Stored items from a collection

--- --- ---

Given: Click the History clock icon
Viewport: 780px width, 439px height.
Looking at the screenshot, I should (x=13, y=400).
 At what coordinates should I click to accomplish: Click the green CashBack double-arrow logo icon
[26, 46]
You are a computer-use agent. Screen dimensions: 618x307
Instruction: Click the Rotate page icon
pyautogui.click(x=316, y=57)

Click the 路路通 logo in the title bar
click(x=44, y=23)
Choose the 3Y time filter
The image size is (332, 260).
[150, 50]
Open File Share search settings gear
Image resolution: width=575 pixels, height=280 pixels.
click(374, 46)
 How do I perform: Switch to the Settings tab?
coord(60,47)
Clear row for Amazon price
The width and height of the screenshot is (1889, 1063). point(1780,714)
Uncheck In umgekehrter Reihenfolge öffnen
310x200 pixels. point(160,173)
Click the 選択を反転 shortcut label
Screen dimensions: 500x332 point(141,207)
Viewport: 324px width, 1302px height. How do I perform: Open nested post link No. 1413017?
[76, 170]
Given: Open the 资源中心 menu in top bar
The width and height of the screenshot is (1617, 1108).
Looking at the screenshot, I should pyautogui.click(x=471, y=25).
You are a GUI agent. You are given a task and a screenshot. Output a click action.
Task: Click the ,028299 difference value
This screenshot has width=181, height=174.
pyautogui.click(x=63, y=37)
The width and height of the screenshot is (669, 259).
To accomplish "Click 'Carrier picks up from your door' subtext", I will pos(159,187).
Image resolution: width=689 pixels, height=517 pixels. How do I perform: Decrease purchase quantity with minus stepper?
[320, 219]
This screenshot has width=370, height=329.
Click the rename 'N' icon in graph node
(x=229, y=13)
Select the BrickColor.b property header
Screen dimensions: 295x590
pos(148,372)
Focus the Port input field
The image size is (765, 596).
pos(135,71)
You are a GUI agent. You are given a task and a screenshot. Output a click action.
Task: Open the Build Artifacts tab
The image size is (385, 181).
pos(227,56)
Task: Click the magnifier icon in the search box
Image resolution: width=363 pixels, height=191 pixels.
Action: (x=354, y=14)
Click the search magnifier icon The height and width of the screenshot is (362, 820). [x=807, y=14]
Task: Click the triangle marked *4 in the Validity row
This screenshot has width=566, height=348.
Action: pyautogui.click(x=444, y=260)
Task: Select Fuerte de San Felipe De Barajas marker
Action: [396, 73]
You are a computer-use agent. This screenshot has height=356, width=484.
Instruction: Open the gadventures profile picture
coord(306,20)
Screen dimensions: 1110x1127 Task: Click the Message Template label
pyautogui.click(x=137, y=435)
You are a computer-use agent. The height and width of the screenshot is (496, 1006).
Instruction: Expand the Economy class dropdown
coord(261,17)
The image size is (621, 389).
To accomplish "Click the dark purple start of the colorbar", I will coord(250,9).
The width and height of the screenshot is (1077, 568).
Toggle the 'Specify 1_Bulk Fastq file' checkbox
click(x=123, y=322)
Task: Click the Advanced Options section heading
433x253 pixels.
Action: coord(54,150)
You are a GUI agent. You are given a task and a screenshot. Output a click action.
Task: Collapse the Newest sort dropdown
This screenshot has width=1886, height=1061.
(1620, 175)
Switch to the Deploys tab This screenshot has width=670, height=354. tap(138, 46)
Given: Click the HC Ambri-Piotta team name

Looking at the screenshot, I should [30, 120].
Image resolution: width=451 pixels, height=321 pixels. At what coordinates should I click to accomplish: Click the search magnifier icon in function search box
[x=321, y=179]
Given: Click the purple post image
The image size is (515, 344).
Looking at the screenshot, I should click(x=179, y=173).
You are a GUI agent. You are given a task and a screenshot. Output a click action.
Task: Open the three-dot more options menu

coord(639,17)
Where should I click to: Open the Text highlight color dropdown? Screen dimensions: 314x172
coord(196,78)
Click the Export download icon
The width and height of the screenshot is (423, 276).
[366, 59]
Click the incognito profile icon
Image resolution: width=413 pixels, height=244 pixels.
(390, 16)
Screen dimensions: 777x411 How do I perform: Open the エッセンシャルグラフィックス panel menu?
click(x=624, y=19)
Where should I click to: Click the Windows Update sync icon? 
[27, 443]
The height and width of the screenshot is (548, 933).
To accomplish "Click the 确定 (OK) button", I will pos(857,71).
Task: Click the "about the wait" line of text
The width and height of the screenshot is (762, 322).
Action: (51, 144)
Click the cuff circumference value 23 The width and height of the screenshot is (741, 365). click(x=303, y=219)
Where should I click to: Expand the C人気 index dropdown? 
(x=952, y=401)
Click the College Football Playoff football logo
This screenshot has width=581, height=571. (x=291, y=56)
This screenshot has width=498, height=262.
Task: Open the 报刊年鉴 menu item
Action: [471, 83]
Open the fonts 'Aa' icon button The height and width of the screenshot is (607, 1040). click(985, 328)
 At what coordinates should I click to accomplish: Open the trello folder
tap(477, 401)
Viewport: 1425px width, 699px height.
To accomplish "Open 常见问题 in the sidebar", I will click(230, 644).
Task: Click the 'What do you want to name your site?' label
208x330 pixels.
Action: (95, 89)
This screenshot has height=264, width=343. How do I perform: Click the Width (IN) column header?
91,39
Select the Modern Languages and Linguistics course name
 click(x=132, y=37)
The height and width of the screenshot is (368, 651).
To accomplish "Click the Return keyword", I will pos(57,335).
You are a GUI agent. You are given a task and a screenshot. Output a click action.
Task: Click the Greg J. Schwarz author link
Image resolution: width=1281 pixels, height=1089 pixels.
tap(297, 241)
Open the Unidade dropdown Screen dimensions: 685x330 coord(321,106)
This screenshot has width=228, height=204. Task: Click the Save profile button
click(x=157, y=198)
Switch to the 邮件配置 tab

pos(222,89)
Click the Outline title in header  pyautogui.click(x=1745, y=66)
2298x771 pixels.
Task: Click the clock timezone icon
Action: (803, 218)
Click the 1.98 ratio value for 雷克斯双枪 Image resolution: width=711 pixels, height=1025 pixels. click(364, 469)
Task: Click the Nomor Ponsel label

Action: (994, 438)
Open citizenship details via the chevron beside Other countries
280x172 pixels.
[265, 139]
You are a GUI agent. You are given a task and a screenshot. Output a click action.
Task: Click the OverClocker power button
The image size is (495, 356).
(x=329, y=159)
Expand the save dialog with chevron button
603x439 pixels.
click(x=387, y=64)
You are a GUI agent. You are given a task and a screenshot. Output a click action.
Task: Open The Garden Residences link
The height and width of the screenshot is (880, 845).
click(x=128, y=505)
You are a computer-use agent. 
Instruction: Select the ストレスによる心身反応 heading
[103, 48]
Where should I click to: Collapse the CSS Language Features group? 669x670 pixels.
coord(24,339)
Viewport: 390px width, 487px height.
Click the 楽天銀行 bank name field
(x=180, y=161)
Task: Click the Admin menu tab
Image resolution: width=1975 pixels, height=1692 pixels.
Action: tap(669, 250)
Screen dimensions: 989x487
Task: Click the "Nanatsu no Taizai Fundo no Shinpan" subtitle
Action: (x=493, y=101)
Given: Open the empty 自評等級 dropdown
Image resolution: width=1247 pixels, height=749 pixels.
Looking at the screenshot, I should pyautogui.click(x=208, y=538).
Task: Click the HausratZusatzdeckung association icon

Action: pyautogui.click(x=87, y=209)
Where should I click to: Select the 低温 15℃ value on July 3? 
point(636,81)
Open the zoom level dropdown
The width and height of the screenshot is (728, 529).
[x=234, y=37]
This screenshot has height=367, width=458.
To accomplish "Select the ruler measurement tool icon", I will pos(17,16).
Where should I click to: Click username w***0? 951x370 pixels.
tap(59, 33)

--- --- ---

(Exercise brief)
Change every "How do I perform" in the listing to "How do I complete" and write out the full listing again, leaving all other text as it is.

(The output)
Given: Click the History clock icon
Viewport: 780px width, 439px height.
Looking at the screenshot, I should (x=13, y=400).
 At what coordinates should I click to accomplish: Click the green CashBack double-arrow logo icon
[26, 46]
You are a computer-use agent. Screen dimensions: 618x307
Instruction: Click the Rotate page icon
pyautogui.click(x=316, y=57)

Click the 路路通 logo in the title bar
click(x=44, y=23)
Choose the 3Y time filter
The image size is (332, 260).
[150, 50]
Open File Share search settings gear
Image resolution: width=575 pixels, height=280 pixels.
click(374, 46)
 How do I complete: Switch to the Settings tab?
coord(60,47)
Clear row for Amazon price
The width and height of the screenshot is (1889, 1063). point(1780,714)
Uncheck In umgekehrter Reihenfolge öffnen
310x200 pixels. point(160,173)
Click the 選択を反転 shortcut label
Screen dimensions: 500x332 point(141,207)
Viewport: 324px width, 1302px height. How do I complete: Open nested post link No. 1413017?
[76, 170]
Given: Open the 资源中心 menu in top bar
The width and height of the screenshot is (1617, 1108).
Looking at the screenshot, I should pyautogui.click(x=471, y=25).
You are a GUI agent. You are given a task and a screenshot. Output a click action.
Task: Click the ,028299 difference value
This screenshot has width=181, height=174.
pyautogui.click(x=63, y=37)
The width and height of the screenshot is (669, 259).
To accomplish "Click 'Carrier picks up from your door' subtext", I will pos(159,187).
Image resolution: width=689 pixels, height=517 pixels. How do I complete: Decrease purchase quantity with minus stepper?
[320, 219]
This screenshot has width=370, height=329.
Click the rename 'N' icon in graph node
(x=229, y=13)
Select the BrickColor.b property header
Screen dimensions: 295x590
pos(148,372)
Focus the Port input field
The image size is (765, 596).
pos(135,71)
You are a GUI agent. You are given a task and a screenshot. Output a click action.
Task: Open the Build Artifacts tab
The image size is (385, 181).
pos(227,56)
Task: Click the magnifier icon in the search box
Image resolution: width=363 pixels, height=191 pixels.
Action: (x=354, y=14)
Click the search magnifier icon The height and width of the screenshot is (362, 820). [x=807, y=14]
Task: Click the triangle marked *4 in the Validity row
This screenshot has width=566, height=348.
Action: pyautogui.click(x=444, y=260)
Task: Select Fuerte de San Felipe De Barajas marker
Action: [396, 73]
You are a computer-use agent. This screenshot has height=356, width=484.
Instruction: Open the gadventures profile picture
coord(306,20)
Screen dimensions: 1110x1127 Task: Click the Message Template label
pyautogui.click(x=137, y=435)
You are a computer-use agent. The height and width of the screenshot is (496, 1006).
Instruction: Expand the Economy class dropdown
coord(261,17)
The image size is (621, 389).
To accomplish "Click the dark purple start of the colorbar", I will coord(250,9).
The width and height of the screenshot is (1077, 568).
Toggle the 'Specify 1_Bulk Fastq file' checkbox
click(x=123, y=322)
Task: Click the Advanced Options section heading
433x253 pixels.
Action: coord(54,150)
You are a GUI agent. You are given a task and a screenshot. Output a click action.
Task: Collapse the Newest sort dropdown
This screenshot has width=1886, height=1061.
(1620, 175)
Switch to the Deploys tab This screenshot has width=670, height=354. tap(138, 46)
Given: Click the HC Ambri-Piotta team name

Looking at the screenshot, I should [30, 120].
Image resolution: width=451 pixels, height=321 pixels. At what coordinates should I click to accomplish: Click the search magnifier icon in function search box
[x=321, y=179]
Given: Click the purple post image
The image size is (515, 344).
Looking at the screenshot, I should click(x=179, y=173).
You are a GUI agent. You are given a task and a screenshot. Output a click action.
Task: Open the three-dot more options menu

coord(639,17)
Where should I click to: Open the Text highlight color dropdown? Screen dimensions: 314x172
coord(196,78)
Click the Export download icon
The width and height of the screenshot is (423, 276).
[366, 59]
Click the incognito profile icon
Image resolution: width=413 pixels, height=244 pixels.
(390, 16)
Screen dimensions: 777x411 How do I complete: Open the エッセンシャルグラフィックス panel menu?
click(x=624, y=19)
Where should I click to: Click the Windows Update sync icon? 
[27, 443]
The height and width of the screenshot is (548, 933).
To accomplish "Click the 确定 (OK) button", I will pos(857,71).
Task: Click the "about the wait" line of text
The width and height of the screenshot is (762, 322).
Action: (51, 144)
Click the cuff circumference value 23 The width and height of the screenshot is (741, 365). click(x=303, y=219)
Where should I click to: Expand the C人気 index dropdown? 
(x=952, y=401)
Click the College Football Playoff football logo
This screenshot has width=581, height=571. (x=291, y=56)
This screenshot has width=498, height=262.
Task: Open the 报刊年鉴 menu item
Action: [471, 83]
Open the fonts 'Aa' icon button The height and width of the screenshot is (607, 1040). click(985, 328)
 At what coordinates should I click to accomplish: Open the trello folder
tap(477, 401)
Viewport: 1425px width, 699px height.
To accomplish "Open 常见问题 in the sidebar", I will click(230, 644).
Task: Click the 'What do you want to name your site?' label
208x330 pixels.
Action: (95, 89)
This screenshot has height=264, width=343. How do I complete: Click the Width (IN) column header?
91,39
Select the Modern Languages and Linguistics course name
 click(x=132, y=37)
The height and width of the screenshot is (368, 651).
To accomplish "Click the Return keyword", I will pos(57,335).
You are a GUI agent. You are given a task and a screenshot. Output a click action.
Task: Click the Greg J. Schwarz author link
Image resolution: width=1281 pixels, height=1089 pixels.
tap(297, 241)
Open the Unidade dropdown Screen dimensions: 685x330 coord(321,106)
This screenshot has width=228, height=204. Task: Click the Save profile button
click(x=157, y=198)
Switch to the 邮件配置 tab

pos(222,89)
Click the Outline title in header  pyautogui.click(x=1745, y=66)
2298x771 pixels.
Task: Click the clock timezone icon
Action: (803, 218)
Click the 1.98 ratio value for 雷克斯双枪 Image resolution: width=711 pixels, height=1025 pixels. click(364, 469)
Task: Click the Nomor Ponsel label

Action: (994, 438)
Open citizenship details via the chevron beside Other countries
280x172 pixels.
[265, 139]
You are a GUI agent. You are given a task and a screenshot. Output a click action.
Task: Click the OverClocker power button
The image size is (495, 356).
(x=329, y=159)
Expand the save dialog with chevron button
603x439 pixels.
click(x=387, y=64)
You are a GUI agent. You are given a task and a screenshot. Output a click action.
Task: Open The Garden Residences link
The height and width of the screenshot is (880, 845).
click(x=128, y=505)
You are a computer-use agent. 
Instruction: Select the ストレスによる心身反応 heading
[103, 48]
Where should I click to: Collapse the CSS Language Features group? 669x670 pixels.
coord(24,339)
Viewport: 390px width, 487px height.
Click the 楽天銀行 bank name field
(x=180, y=161)
Task: Click the Admin menu tab
Image resolution: width=1975 pixels, height=1692 pixels.
Action: tap(669, 250)
Screen dimensions: 989x487
Task: Click the "Nanatsu no Taizai Fundo no Shinpan" subtitle
Action: (x=493, y=101)
Given: Open the empty 自評等級 dropdown
Image resolution: width=1247 pixels, height=749 pixels.
Looking at the screenshot, I should pyautogui.click(x=208, y=538).
Task: Click the HausratZusatzdeckung association icon

Action: pyautogui.click(x=87, y=209)
Where should I click to: Select the 低温 15℃ value on July 3? 
point(636,81)
Open the zoom level dropdown
The width and height of the screenshot is (728, 529).
[x=234, y=37]
This screenshot has height=367, width=458.
To accomplish "Select the ruler measurement tool icon", I will pos(17,16).
Where should I click to: Click username w***0? 951x370 pixels.
tap(59, 33)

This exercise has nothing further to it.